[Start of Attachment]
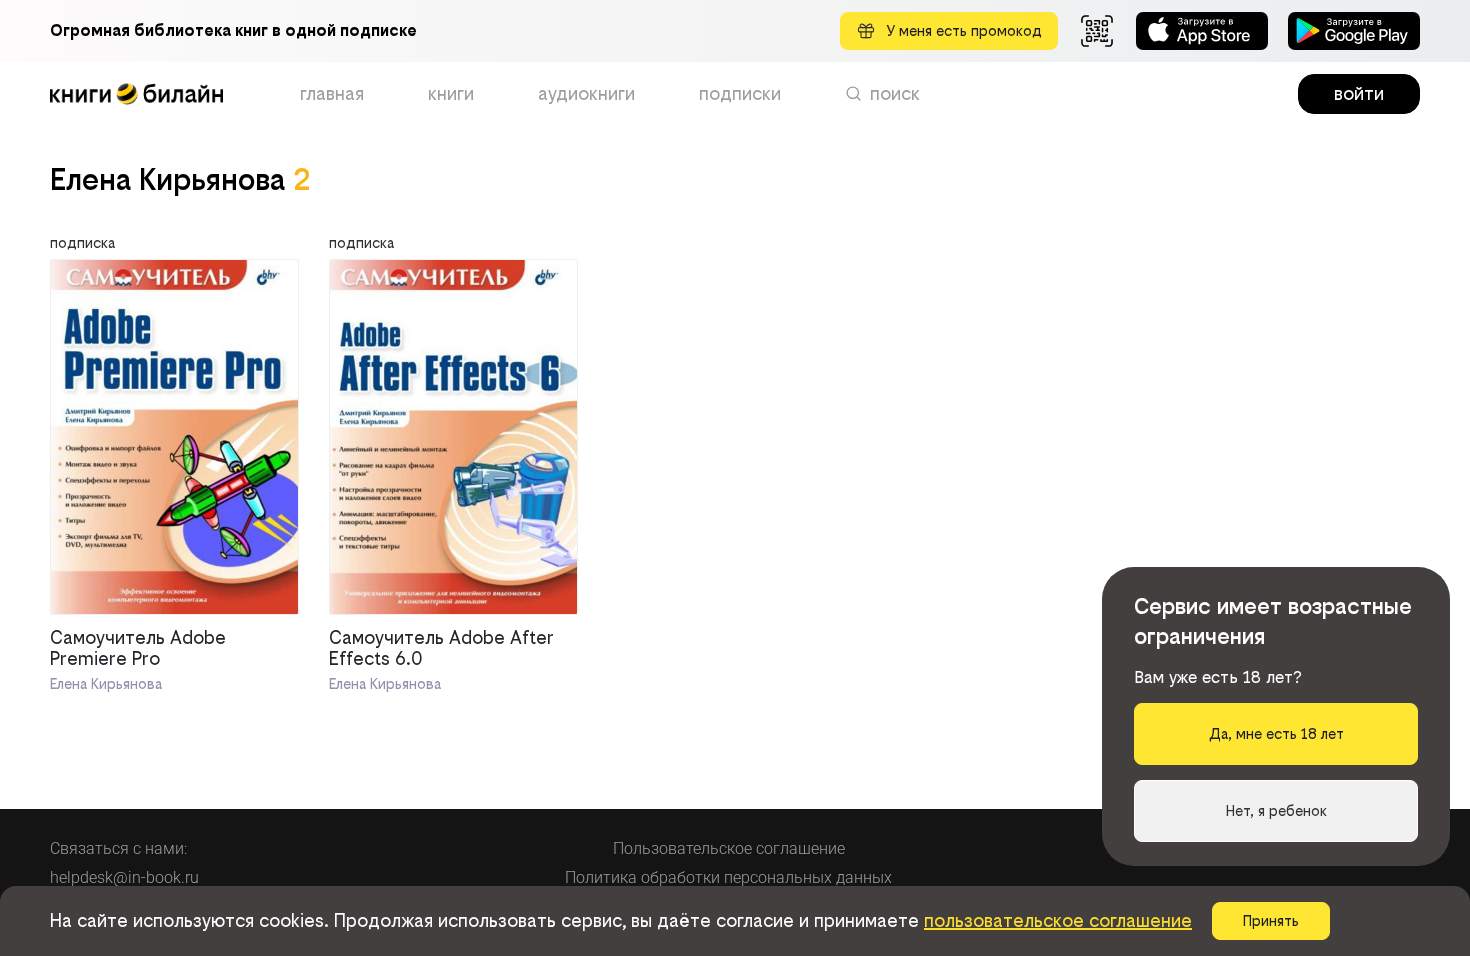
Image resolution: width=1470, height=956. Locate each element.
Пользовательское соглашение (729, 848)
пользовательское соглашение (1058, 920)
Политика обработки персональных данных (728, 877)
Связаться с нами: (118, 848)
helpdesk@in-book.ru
[End of Attachment]
What to produce: Please reproduce the material above word for word, without its images.

Written solution:
Image resolution: width=1470, height=956. Locate each element.
Пользовательское соглашение (729, 848)
пользовательское соглашение (1058, 920)
Политика обработки персональных данных (728, 877)
Связаться с нами: (118, 848)
helpdesk@in-book.ru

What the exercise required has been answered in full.